Marier son ordinateur et vouloir purifier la planète

Se surnommant lui-même « le harceleur malade mental qui veut marier son ordinateur », Chris Sevier clame avoir sauvé des victimes mineures de trafic humain au Cambodge, alors que l'organisation humanitaire Orphan Secure avec qui il dit être allé en mission assure que l'homme n'a jamais travaillé avec elle. Tout en désirant protéger les enfants de la terrible épidémie pornographique, Sevier est poursuivi pour non-paiement de pension alimentaire, harcèlement et intimidation envers sa femme, tentative d'enlèvement de son propre fils qui s'est terminée à l'hôpital pour son ex-beau-père et son fils de sept mois. Il a aussi été accusé de harcèlement envers le chanteur country John Rich et une jeune fille de 17 ans travaillant dans une crémerie. Sevier trouve aussi le temps de poursuivre A&E pour persécution religieuse, parce que la chaîne câblée avait renvoyé une vedette de la téléréalité, Duck Dynasty, pour des remarques homophobes.
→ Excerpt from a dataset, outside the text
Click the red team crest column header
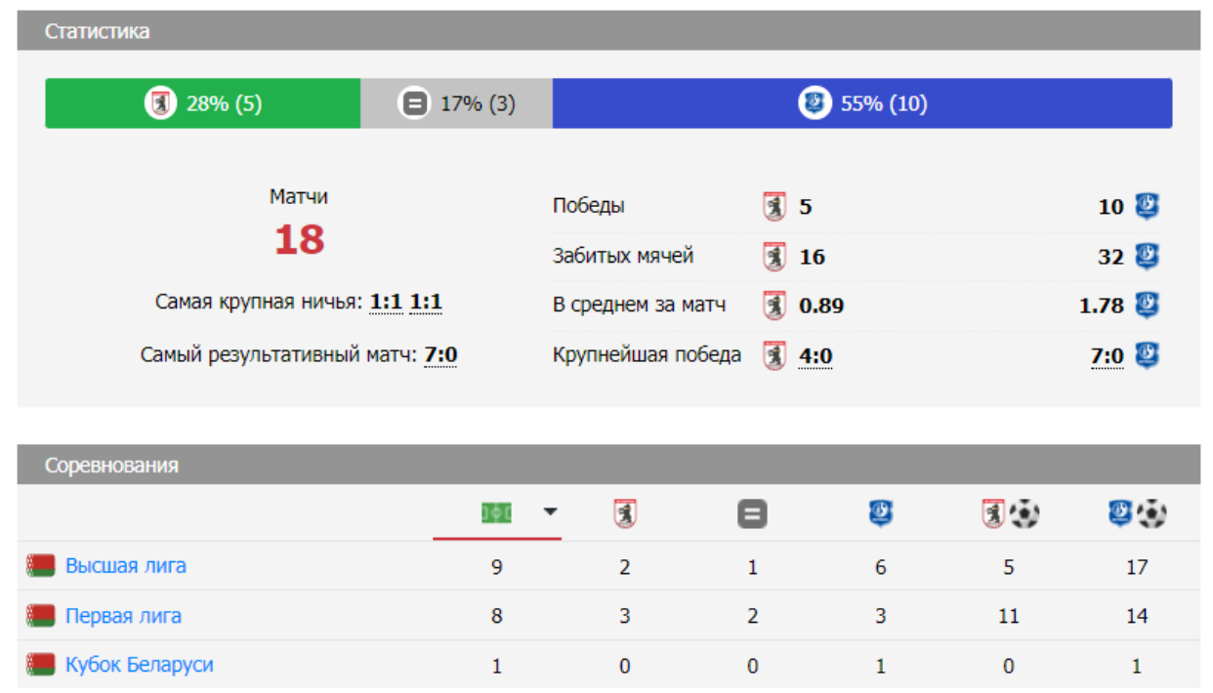1213x693 pixels. pyautogui.click(x=625, y=513)
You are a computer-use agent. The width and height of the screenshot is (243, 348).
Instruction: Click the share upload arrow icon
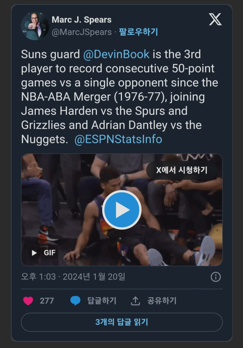tap(135, 301)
Protestant par ailleurs contre le mariage gai, Sevier a tenté à plus d'une reprise d'épouser son ordinateur, affirmant que son portable était la seule chose au monde pouvait le satisfaire. Outre le fait que les personnes contre la pornographie faussent des études et utilisent des façons ludiques et malaisantes de faire avancer un puritanisme déplacé, censurer la pornographie aurait des résultats plus dangereux que les gains avancés par les censeurs.
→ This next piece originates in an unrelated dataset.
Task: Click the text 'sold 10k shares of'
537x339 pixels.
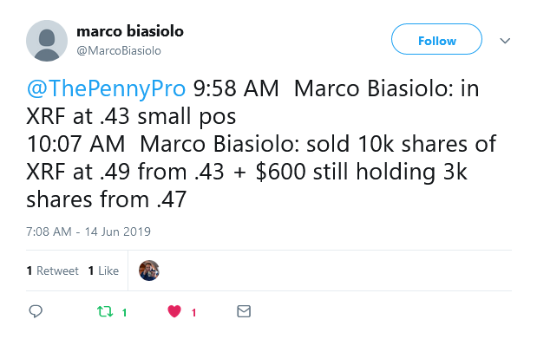Action: click(402, 144)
Une diversité sexuelle mise à mort

En 1992, dans l'arrêt Butler, la Cour suprême du Canada précise la notion d'obscénité et accuse sous 250 chefs d'accusation un propriétaire d'une boutique de vente et de location de vidéocassettes et de magazines pornographiques en tenant compte des arguments féministes radicaux à la Dworkin et Mackinnon. Dans le livre Interdit aux femmes, les journalistes Nathalie Collard et Pascale Navarro rappellent que les victimes de cet arrêt sont celles qu'on croyait protéger : les femmes. En laissant des juges et des fonctionnaires décider des livres et des films auxquels nous avons droit d'accès, plusieurs écrits lesbiens se trouvent refoulés aux douanes, montrant un glissement moraliste et un malaise qui perdure lorsque la sexualité des femmes est évoquée. Au Royaume-Uni, en 2014, un comité de censeurs stipule qu'il est illégal de diffuser plusieurs pratiques sexuelles, en majorité des actes féminins. L'éjaculation féminine est bannie, car les censeurs ne croient pas en ce phénomène et le trouvent trop proche de l'urophilie. S'asseoir sur le visage d'un homme pour un cunnilingus est aussi condamné, car les voies respiratoires ne sont pas totalement visibles et entraînerait donc un risque de décès. D'autres actes, surtout sadomasochistes, deviennent également illégaux, comme l'utilisation d'un fouet et la fessée. En restreignant ainsi l'accès à une pornographie plus marginale et féminine, la liberté d'expression est perdante, tout comme la diversité sexuelle. Annie Sprinkle, une actrice porno, scénariste et éducatrice sexuelle est plus convaincante que tous les censeurs : « Le remède à la mauvaise pornographie n'est pas la suppression de la pornographie. Le remède, c'est une meilleure pornographie. » Et une meilleure éducation sexuelle. La pornographie n'a pas à être éducative ou à sauver le monde entier. C'est du divertissement. À écouter ou non. Nous sommes libres d'être dégoûtés ou d'aimer la pornographie, mais retirer le libre choix, comme si le jugement et le sens des responsabilités n'existaient pas, n'est rendre service à personne, même à ceux qui souhaitent marier leur ordinateur pour être heureux à tout jamais dans une union qui se promet de n'être pas du tout obscène.